Wednesday, April 23, 2014 articles (index)
Editorial: Civic Master Plan at center of debacle–Majority of council members oppose rezoning downtown waterfront parkland
Editorial: Civic Master Plan at center of debacle
Mayor Billy Keyserling: “My view is not to move forward with any consideration of rezoning until we have a very clear understanding of the process.”
Councilman Mike Sutton: “I do not support the zoning change.”
Councilman George O’Kelley: “I have been opposed to this rezoning from the beginning and I always will oppose it.”
With these three announcements at the opening of last evening’s public work session at city hall, a majority of the members of city council stated to the assembled concerned citizenry that the Navarro/Chaffin/Verity proposal is essentially dead.
That proposal, if achieved via rezoning of the land and a lease or sale of it to the developers, would effectively destroy 4.2 acres of the downtown waterfront public parkland in favor of private core-commercial development. “We have listened to the thousands of people not only in Beaufort but from around the world who do not want this development,” one of the council members said.

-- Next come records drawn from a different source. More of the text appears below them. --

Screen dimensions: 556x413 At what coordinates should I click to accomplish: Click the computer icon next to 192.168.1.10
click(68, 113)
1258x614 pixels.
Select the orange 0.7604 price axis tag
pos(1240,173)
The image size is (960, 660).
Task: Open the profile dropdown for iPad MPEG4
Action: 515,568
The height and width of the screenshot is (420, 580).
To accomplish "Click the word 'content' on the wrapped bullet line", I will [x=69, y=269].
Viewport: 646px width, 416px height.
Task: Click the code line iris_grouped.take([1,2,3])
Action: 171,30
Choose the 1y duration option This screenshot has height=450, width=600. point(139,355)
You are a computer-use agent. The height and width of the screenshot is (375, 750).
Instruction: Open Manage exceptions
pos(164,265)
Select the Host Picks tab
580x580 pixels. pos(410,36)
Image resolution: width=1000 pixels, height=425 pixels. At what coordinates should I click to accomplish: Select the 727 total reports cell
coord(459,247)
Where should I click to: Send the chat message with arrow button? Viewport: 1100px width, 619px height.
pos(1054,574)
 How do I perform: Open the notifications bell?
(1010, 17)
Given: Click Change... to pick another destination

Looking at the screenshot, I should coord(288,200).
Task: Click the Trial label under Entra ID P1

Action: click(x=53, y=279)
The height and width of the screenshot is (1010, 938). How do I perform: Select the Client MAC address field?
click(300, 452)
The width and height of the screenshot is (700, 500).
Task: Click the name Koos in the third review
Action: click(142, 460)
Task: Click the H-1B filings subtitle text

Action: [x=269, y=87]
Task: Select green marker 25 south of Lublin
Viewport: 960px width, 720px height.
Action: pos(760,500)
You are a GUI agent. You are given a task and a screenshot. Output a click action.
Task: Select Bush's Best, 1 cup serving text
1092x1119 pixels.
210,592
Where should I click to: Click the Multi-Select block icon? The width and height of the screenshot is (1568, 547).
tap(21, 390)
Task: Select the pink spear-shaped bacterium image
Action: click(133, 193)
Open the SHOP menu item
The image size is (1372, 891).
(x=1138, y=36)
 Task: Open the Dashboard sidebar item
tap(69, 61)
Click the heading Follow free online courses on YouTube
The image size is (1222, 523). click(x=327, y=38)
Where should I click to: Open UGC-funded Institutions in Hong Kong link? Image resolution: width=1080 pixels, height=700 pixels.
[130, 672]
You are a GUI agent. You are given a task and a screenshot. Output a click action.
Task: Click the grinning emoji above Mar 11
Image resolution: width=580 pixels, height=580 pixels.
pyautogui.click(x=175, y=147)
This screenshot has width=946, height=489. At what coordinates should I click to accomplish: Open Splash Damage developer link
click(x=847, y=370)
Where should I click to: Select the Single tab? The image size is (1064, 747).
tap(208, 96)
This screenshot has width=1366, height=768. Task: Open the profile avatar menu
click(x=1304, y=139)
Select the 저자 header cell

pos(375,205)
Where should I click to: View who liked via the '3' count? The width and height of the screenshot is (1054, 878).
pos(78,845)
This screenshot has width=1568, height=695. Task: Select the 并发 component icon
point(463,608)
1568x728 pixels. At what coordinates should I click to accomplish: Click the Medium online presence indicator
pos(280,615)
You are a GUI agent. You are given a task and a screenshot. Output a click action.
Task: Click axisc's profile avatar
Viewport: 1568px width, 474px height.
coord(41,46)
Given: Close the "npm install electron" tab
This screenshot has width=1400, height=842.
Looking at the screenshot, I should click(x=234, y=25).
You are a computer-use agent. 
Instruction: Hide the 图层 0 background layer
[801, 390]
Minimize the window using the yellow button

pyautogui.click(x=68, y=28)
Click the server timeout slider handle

The “process” referred to by Mayor Billy Keyserling is the city’s Civic Master Plan, adopted after much ado on February 11, 2014. A cursory look at the plan reveals that its lofty first principle describes “a future for Beaufort that celebrates the waterfront and how the city connects to the Beaufort River and environment” yet recommends taking the core of the downtown public waterfront and converting it into a high-density core-commercial private development.
The first principal of the plan–enhance public downtown waterfront access and views–is thus totally undermined by the first action recommended by the plan–destroy the downtown waterfront parkland and convert it into core-commercial buildings that will destroy the public access and views.
How did this happen? That is what Mayor Billy Keyserling was saying when he announced last evening that he is opposed to moving forward with any consideration of rezoning “until we have a very clear understanding of the process.”
That process involved the hiring by the city of a company called Lawrence Group at a cost of approximately $1,000,000. How could the city spend that much money and get a plan that recommends an implementation strategy diametrically opposed to its fundamental premise?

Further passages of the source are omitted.